The news comes when he is visiting Storm’s End for the first time in years. King Joffrey is dead, killed on some foolish attempt to enforce the law; the criminals fought back and stabbed him. Barristan Selmy and Bonifer Hasty are dead as well; Cersei had sent the latter with a dozen gold cloaks to arrest Selmy for failing to protect the king, but not one man had left Selmy’s room alive.

When he returns, Stannis finds Cersei alone in the throne room, hunched over Joffrey’s body. He stands behind her, not knowing what to say.

“He wanted to be just like you,” his wife says. Cersei rises to face him, and Stannis starts. He has seen this anger in her, but never so directed towards him. “You were his father.”
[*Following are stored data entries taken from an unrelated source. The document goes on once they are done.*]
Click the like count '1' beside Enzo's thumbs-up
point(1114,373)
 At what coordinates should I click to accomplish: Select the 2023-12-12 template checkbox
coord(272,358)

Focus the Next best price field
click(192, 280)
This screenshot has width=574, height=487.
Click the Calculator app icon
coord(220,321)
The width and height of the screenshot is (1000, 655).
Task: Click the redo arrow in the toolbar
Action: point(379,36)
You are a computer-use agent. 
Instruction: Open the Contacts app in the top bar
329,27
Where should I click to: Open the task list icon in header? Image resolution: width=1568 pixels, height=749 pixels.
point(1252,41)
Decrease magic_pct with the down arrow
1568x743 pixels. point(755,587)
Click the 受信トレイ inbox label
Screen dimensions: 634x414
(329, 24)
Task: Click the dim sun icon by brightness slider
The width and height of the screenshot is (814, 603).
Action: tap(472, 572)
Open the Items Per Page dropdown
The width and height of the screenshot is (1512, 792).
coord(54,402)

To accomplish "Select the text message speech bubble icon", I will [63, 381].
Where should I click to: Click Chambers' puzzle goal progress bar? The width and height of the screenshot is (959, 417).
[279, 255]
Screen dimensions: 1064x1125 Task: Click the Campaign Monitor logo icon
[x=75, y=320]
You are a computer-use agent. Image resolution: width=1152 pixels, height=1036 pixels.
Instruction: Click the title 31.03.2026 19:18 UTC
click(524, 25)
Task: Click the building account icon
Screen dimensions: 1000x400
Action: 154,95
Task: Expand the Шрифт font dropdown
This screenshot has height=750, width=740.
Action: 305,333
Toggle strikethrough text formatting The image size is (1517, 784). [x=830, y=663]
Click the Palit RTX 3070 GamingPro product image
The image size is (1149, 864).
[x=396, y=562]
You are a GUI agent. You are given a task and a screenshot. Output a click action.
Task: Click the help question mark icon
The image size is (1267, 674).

“Be quiet, woman.” They have always been discreet, heedful of watchful eyes and ears. But that only inflames Cersei.

“You were his father!” she cries. “He wanted to be like you, and you never acted like a father towards him!”

“You told me to stay away from him so nobody would suspect us,” he hisses, but she will not stop.

“He was your firstborn. Joffrey wanted to be like you. He was like you. And yet you never acknowledged this or tried to teach him. So he kept trying and trying, waiting for you to acknowledge him, till he died. His death is on your hands.” Cersei stops and turns to stare at the lion banner on the wall. “Leave me.”

I never really knew her, Stannis thinks as he walks away. Has Cersei really been a stranger all these years? Have they both been really alone all this time?

Back in his chambers, he recalls with horror which Kingsguard had been guarding the door of the throne room.


Jaime

“Jaime, I did it for us,” Cersei protests, but he is done listening. She has lied so many times already, and this will be the last time.

Cersei shudders one last time, and then is still. Jaime takes a last look at Cersei’s lifeless eyes, and her lips that had been made for kissing. But they had never really been his. Jaime does not know what to feel, emptiness or relief or the slowly growing horror. His hands release themselves from around her throat. What has he done? “Cersei!” he whispers, but she is gone.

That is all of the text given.